Just as in March 2020, the following practices should be faithfully observed:

  1. Follow all provincial, federal and public health guidance on protective and precautionary measures
    related to COVID-19.
  2. Keep careful and detailed records of actions and instructions related to active projects.
  3. Be vigilant and diligent respecting substitutions arising from fall-out from COVID-19.
  4. Manage client expectations with respect to potential delays due to material or labour shortages,
    and mandated shut-downs.
  5. Utilize the tools and advice respecting COVID-19 provided by the OAA.
  6. Maintain good communications with clients, consultants, contractors and authorities, all of whom
    may be facing restrictions in efforts to address COVID-19

The contents of this Bulletin are provided for general information purposes only.
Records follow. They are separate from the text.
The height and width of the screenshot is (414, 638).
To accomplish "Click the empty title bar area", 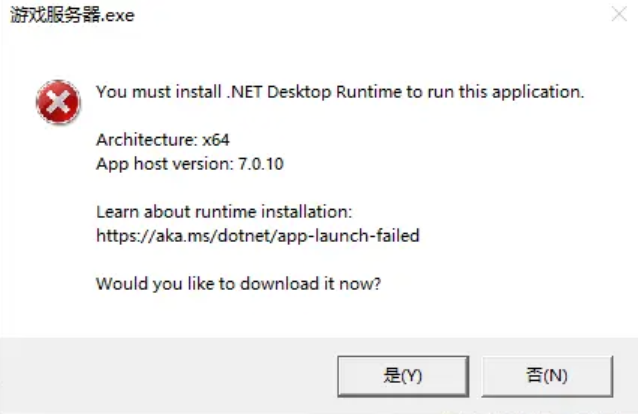I will point(350,18).
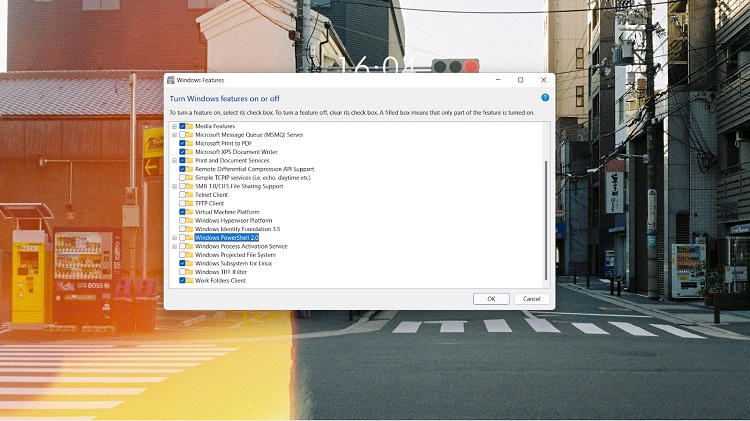Click the Cancel button
This screenshot has height=421, width=750.
(531, 299)
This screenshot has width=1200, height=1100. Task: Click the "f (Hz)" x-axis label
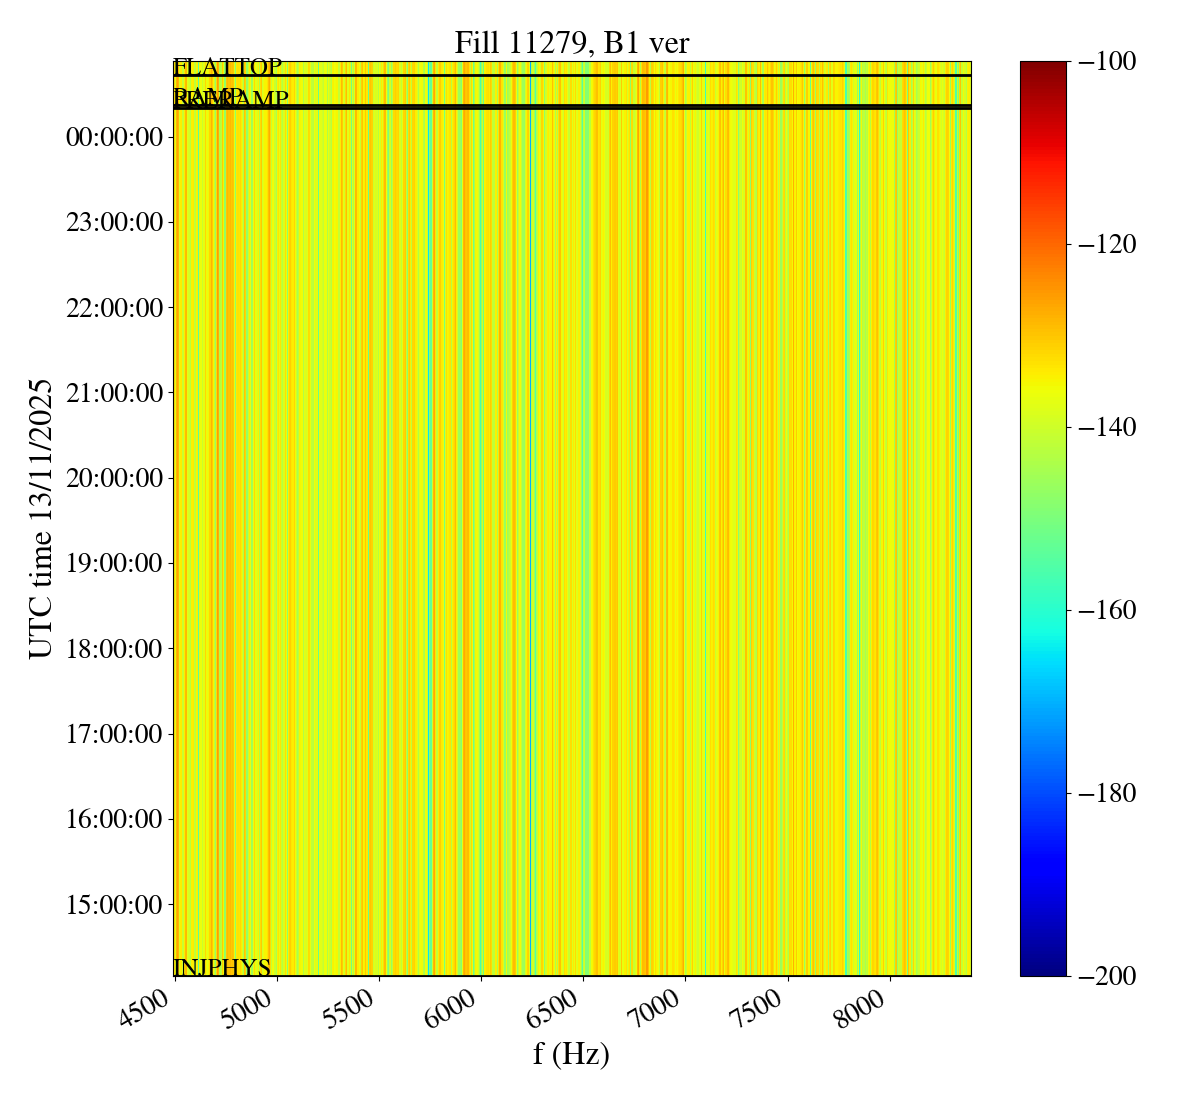tap(571, 1053)
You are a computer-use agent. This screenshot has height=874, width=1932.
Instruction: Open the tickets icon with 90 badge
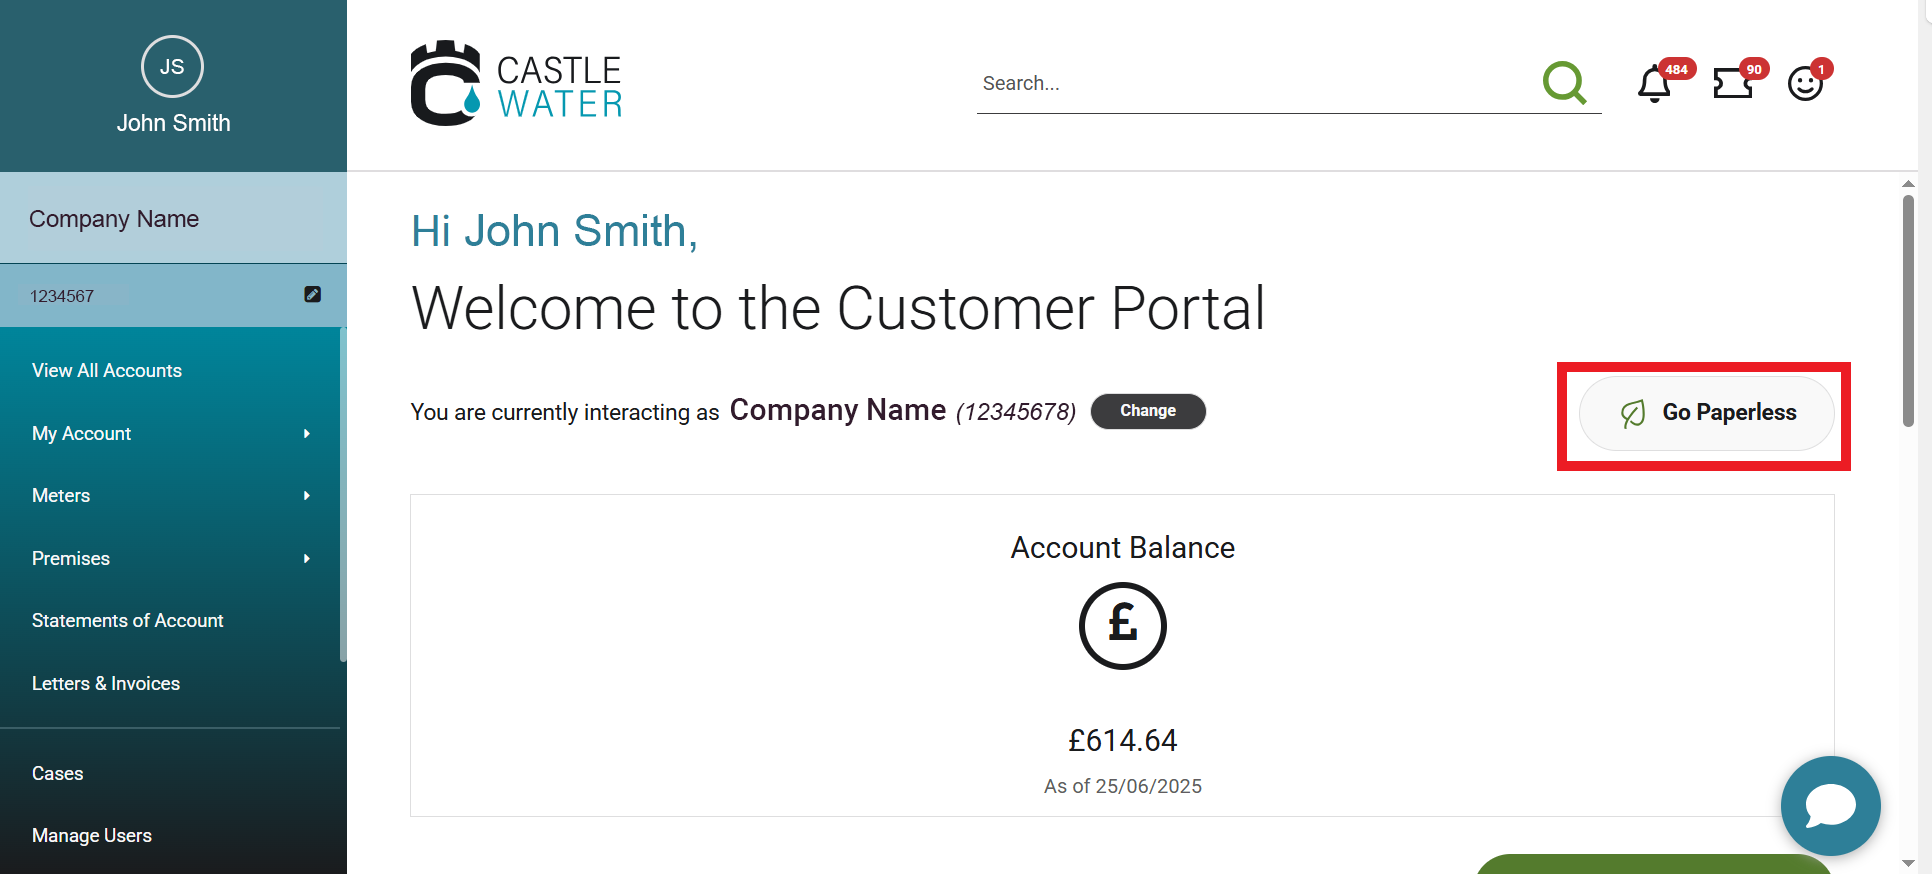point(1733,83)
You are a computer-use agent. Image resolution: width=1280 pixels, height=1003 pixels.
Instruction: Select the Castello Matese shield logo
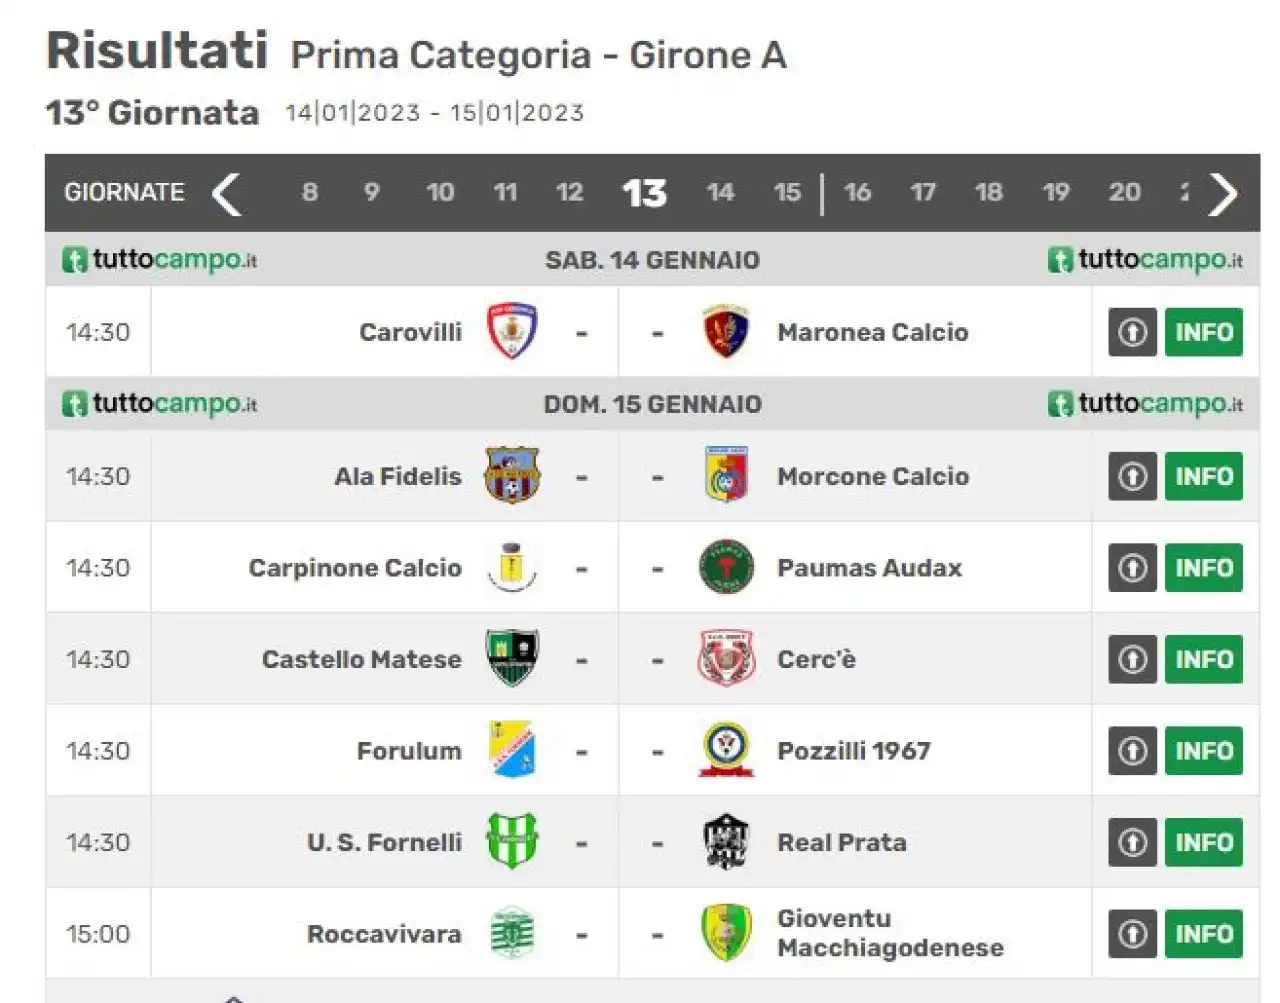point(511,658)
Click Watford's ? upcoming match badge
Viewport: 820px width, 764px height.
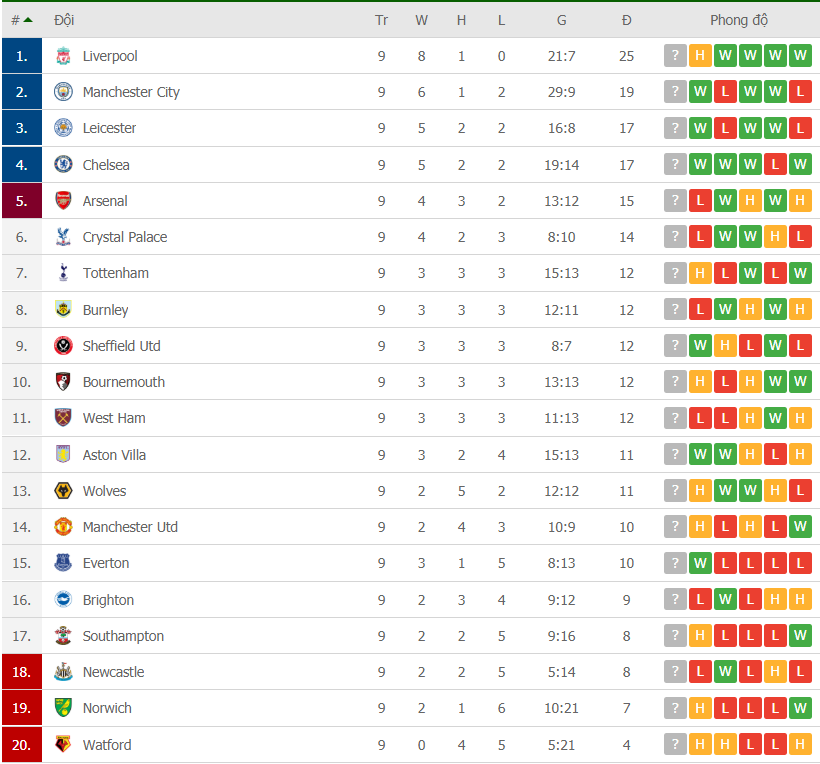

The information contained herein is not legal advice and should not be relied upon as such. Readers must consult their own lawyer respecting the applicability to any particular circumstances of any of the information provided in this Bulletin. Pro-Demnity makes no representation or warranty regarding the contents of this bulletin and does now warrant or guarantee that information in this document, however used, will lead to any particular outcome or result. Pro-Demnity will not be liable for any loss, damage, costs or expense arising by reason of any person using or relying upon information in this Bulletin. in the event of a claim against an architect, the terms and conditions of the pro-Demnity insurance policy will apply. Coverage decisions can only be made at the time a claim arises, based on the allegations and the then known circumstances.